A qualification first: though I love this book in lots of ways there are a few things about it which are left very unclear. For example, Lewis views Hell (and Heaven) very much as an extension of individuals' personal choices into all eternity. This is very insightful on many levels, but it's inadequate if made into the central principle for understanding heaven or hell. The danger is that God's grace and judgement disappear into a karma-like after-life, where my destiny hangs more upon my good or bad choices rather than upon God. A further problem is the tendency towards a Platonic view of the afterlife where the notion of resurrection on a renewed earth is marginalized.

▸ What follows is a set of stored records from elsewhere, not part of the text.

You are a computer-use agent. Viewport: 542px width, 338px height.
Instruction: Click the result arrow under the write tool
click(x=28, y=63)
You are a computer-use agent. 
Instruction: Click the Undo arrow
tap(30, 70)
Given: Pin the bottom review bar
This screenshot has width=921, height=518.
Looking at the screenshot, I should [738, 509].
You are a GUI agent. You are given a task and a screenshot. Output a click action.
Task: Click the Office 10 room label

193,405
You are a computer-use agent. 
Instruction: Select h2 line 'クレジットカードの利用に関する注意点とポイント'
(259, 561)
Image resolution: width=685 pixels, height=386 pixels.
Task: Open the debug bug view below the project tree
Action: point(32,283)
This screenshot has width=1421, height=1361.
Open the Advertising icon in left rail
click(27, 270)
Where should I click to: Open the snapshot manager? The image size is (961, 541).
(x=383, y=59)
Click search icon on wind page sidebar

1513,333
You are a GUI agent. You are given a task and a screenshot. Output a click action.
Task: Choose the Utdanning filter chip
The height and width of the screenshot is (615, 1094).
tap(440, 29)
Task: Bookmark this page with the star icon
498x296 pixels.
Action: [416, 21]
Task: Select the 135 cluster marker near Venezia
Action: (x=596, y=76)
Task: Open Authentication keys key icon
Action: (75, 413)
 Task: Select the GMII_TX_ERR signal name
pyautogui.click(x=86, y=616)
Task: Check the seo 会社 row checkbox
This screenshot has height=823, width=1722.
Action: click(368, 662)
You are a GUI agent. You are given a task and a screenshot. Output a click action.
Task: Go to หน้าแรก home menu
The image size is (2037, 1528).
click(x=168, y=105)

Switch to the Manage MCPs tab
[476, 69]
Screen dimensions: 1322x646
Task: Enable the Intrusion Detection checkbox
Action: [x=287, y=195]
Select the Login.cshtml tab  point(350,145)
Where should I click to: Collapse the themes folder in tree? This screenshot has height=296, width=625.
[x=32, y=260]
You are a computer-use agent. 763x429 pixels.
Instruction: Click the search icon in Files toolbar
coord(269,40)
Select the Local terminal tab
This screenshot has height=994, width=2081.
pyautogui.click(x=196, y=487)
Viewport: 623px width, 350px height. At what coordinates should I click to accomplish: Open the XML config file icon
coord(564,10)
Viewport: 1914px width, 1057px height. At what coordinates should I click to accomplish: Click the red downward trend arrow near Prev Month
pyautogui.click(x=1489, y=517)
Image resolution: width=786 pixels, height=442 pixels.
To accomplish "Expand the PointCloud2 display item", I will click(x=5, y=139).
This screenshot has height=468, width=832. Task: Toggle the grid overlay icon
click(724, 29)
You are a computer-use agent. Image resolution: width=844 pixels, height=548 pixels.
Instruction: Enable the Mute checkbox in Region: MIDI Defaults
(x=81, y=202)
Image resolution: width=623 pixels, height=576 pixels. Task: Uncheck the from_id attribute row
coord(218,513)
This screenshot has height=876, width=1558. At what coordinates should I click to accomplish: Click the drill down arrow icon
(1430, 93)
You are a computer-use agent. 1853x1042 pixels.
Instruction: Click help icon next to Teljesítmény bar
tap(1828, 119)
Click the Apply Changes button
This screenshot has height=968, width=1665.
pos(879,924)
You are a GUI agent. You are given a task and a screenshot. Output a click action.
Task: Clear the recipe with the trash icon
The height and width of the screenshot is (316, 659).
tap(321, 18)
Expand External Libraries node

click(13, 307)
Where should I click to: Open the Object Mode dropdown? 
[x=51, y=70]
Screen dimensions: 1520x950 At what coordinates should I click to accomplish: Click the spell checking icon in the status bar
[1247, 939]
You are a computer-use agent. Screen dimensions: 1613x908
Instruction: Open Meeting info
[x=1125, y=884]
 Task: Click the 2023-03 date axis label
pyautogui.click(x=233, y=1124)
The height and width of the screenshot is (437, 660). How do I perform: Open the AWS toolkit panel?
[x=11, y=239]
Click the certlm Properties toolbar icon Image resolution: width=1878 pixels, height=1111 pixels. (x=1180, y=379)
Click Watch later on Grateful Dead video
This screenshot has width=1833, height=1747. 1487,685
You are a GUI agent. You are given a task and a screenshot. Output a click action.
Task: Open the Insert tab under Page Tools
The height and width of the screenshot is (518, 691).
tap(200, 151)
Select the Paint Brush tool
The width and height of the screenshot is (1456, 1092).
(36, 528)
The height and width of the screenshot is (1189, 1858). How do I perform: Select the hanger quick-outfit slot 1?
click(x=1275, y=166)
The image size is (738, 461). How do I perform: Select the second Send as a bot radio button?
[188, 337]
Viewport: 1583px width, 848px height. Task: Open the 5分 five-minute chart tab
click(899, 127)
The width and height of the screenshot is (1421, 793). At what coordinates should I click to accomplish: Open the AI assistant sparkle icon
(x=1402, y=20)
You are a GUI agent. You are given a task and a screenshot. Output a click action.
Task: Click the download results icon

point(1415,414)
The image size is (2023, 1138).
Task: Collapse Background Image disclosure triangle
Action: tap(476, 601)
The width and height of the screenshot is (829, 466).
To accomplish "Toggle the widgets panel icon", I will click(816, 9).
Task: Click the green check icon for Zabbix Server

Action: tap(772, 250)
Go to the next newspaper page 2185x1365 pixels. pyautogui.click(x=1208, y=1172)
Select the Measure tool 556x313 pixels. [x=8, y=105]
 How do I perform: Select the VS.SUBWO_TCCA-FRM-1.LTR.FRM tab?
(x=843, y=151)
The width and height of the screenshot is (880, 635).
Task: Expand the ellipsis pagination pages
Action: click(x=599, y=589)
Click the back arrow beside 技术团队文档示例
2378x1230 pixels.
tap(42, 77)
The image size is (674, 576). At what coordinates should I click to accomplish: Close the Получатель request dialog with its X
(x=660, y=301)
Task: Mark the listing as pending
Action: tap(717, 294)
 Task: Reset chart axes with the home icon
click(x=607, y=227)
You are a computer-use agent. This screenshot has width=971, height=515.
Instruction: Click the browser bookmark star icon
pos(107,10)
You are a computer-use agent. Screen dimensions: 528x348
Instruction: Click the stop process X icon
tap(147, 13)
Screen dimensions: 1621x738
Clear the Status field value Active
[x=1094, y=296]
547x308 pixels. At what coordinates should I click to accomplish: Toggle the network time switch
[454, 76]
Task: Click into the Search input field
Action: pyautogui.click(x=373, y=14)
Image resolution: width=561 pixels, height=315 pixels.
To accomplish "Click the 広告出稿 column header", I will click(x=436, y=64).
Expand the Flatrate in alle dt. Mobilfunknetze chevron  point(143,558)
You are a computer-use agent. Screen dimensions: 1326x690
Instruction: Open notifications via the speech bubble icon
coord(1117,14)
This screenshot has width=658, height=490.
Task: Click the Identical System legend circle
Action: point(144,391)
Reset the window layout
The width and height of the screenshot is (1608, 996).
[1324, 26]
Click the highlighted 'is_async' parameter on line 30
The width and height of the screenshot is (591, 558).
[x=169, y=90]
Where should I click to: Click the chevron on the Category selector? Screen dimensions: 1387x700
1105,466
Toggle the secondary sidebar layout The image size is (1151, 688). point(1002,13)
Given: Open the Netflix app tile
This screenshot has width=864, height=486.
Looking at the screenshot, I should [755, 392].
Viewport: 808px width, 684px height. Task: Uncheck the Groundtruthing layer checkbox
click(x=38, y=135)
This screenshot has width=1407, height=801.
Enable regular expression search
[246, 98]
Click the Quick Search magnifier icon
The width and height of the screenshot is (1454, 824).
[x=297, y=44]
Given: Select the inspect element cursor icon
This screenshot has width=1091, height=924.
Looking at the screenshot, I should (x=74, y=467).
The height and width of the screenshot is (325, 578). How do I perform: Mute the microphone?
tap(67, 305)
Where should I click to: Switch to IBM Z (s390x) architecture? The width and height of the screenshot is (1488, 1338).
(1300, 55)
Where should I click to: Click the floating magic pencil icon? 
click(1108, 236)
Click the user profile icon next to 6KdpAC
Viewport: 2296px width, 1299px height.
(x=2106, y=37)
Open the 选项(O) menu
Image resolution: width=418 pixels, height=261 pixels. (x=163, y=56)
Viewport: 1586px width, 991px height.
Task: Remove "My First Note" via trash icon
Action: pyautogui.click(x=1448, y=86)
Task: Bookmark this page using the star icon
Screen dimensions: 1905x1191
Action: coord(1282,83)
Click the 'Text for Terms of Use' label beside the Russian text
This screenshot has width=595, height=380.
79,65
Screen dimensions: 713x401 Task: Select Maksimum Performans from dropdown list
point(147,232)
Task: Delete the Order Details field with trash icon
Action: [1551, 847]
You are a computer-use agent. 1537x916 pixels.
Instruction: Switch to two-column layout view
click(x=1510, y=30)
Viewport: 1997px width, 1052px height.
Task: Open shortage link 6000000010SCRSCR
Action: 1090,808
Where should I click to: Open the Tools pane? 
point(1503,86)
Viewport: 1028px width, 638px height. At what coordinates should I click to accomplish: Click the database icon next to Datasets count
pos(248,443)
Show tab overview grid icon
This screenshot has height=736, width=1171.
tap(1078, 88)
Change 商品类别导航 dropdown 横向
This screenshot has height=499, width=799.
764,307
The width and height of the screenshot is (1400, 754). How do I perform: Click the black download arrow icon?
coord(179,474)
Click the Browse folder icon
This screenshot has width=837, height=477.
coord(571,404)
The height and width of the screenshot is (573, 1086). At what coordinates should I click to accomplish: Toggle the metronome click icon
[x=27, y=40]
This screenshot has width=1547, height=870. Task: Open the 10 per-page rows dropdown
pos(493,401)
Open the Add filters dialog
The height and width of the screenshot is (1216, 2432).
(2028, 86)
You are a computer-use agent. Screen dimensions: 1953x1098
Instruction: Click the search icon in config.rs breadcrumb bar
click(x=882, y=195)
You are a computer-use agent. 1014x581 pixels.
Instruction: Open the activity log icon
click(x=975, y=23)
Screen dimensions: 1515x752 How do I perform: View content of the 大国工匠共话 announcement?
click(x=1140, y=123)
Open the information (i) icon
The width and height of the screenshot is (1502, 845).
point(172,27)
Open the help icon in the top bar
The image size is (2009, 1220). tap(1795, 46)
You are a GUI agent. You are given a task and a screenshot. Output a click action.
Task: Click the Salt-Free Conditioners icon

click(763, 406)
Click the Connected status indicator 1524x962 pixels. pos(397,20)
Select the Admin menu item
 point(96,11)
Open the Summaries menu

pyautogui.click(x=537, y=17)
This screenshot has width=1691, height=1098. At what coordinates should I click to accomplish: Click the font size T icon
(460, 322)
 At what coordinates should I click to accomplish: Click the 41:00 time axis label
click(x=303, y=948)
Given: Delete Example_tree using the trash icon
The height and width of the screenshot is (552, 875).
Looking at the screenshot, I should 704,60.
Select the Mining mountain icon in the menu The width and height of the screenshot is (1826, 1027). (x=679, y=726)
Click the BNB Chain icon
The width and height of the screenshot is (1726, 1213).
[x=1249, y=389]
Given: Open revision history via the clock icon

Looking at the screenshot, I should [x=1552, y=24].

That said, I think there is much here that is very thought-provoking. Heaven and Hell are basically seen as the ultimate extensions of life in this world. Both echo this world but in opposite ways. Lewis's narration starts with his character in Hell. It is strikingly described as a kind of empty, dark and formless town where people live, "the grey town" (p.8). It is a huge, shadowy, dark place - and seems very deserted, "the parts of it that I saw were so empty. Was there once a much larger population?...." He is told, " "Not at all", said my neighbour. "The trouble is that they're so quarrelsome. As soon as anyone arrives he settles in some street. Before he's been there twenty-four hours he quarrel with his neighbour." (p.10)The 'town' is so big because people cannot get on with each other. They quarrel with neighbours as soon they move in. Everyone is trying to get away from everyone else and so they move away from one another. Thus, the 'city' is always expanding but feels increasingly empty because everyone is trying to get away from everyone else. This town is not a place of gathering, rather it is an incredibly lonely place. Lewis gives us a depiction of individuals who are totally self-absorbed and foolish, unable to form relationships but constantly seeking to dominate one another. The irony of the place is that "they have no Needs. You get everything you want (not very good quality, of course) by just imagining it." Hell, counter-intuitively, actually brings the satisfaction of of our desires in a way that never really satisifes. We get what we want but find that it was never what we wanted. The essence of Hell is made clear as the book goes on. Hell is really an insubstantial place, incredibly small (though it seems big when you are there), dark and self-absorbed. Some of the characters from Hell get, in the story, to 'visit' heaven and they find as they get there that they can't walk on the grass and the lightest stone weighs tonnes for them. They are simply too insubstantial, "one had the feeling that they might fall to pieces at any moment if the light grew stronger." (p.17) Above all, Hell is depicted by Lewis as cursed and nightmarish, but the nightmare is a self-imposed, self-centred prison. Evil essentially makes people mundane, irrelevant and ghost-like.